Word and element locating data
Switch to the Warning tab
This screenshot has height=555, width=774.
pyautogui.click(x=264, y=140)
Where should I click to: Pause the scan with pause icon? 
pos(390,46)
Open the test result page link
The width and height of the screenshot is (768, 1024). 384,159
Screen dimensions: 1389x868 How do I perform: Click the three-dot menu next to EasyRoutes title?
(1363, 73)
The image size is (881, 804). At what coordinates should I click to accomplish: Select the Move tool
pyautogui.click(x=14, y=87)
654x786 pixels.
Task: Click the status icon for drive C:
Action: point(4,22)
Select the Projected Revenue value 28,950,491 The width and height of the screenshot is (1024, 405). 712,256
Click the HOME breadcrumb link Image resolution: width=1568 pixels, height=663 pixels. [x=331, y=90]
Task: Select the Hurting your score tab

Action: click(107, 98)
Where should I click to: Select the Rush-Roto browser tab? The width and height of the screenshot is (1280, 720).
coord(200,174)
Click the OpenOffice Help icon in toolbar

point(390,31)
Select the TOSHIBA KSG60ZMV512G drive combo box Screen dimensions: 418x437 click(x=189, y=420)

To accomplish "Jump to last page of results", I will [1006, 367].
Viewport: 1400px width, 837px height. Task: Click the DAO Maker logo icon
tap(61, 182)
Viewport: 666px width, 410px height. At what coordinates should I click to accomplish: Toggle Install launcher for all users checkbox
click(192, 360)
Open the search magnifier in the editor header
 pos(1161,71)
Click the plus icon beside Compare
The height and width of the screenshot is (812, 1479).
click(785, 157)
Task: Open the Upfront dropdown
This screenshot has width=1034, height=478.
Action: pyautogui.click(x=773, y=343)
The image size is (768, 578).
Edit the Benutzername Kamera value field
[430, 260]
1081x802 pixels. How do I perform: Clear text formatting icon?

PROBLEM STATEMENT: Rewrite all of the items with "Viewport" changed to "Window" and everything else left as it is.

THE COMPLETED TASK:
Switch to the Warning tab
This screenshot has height=555, width=774.
pyautogui.click(x=264, y=140)
Where should I click to: Pause the scan with pause icon? 
pos(390,46)
Open the test result page link
The width and height of the screenshot is (768, 1024). 384,159
Screen dimensions: 1389x868 How do I perform: Click the three-dot menu next to EasyRoutes title?
(1363, 73)
The image size is (881, 804). At what coordinates should I click to accomplish: Select the Move tool
pyautogui.click(x=14, y=87)
654x786 pixels.
Task: Click the status icon for drive C:
Action: point(4,22)
Select the Projected Revenue value 28,950,491 The width and height of the screenshot is (1024, 405). 712,256
Click the HOME breadcrumb link Image resolution: width=1568 pixels, height=663 pixels. [x=331, y=90]
Task: Select the Hurting your score tab

Action: click(107, 98)
Where should I click to: Select the Rush-Roto browser tab? The width and height of the screenshot is (1280, 720).
coord(200,174)
Click the OpenOffice Help icon in toolbar

point(390,31)
Select the TOSHIBA KSG60ZMV512G drive combo box Screen dimensions: 418x437 click(x=189, y=420)

To accomplish "Jump to last page of results", I will [1006, 367].
Window: 1400px width, 837px height. Task: Click the DAO Maker logo icon
tap(61, 182)
Window: 666px width, 410px height. At what coordinates should I click to accomplish: Toggle Install launcher for all users checkbox
click(192, 360)
Open the search magnifier in the editor header
 pos(1161,71)
Click the plus icon beside Compare
The height and width of the screenshot is (812, 1479).
click(785, 157)
Task: Open the Upfront dropdown
This screenshot has width=1034, height=478.
Action: pyautogui.click(x=773, y=343)
The image size is (768, 578).
Edit the Benutzername Kamera value field
[430, 260]
1081x802 pixels. How do I perform: Clear text formatting icon?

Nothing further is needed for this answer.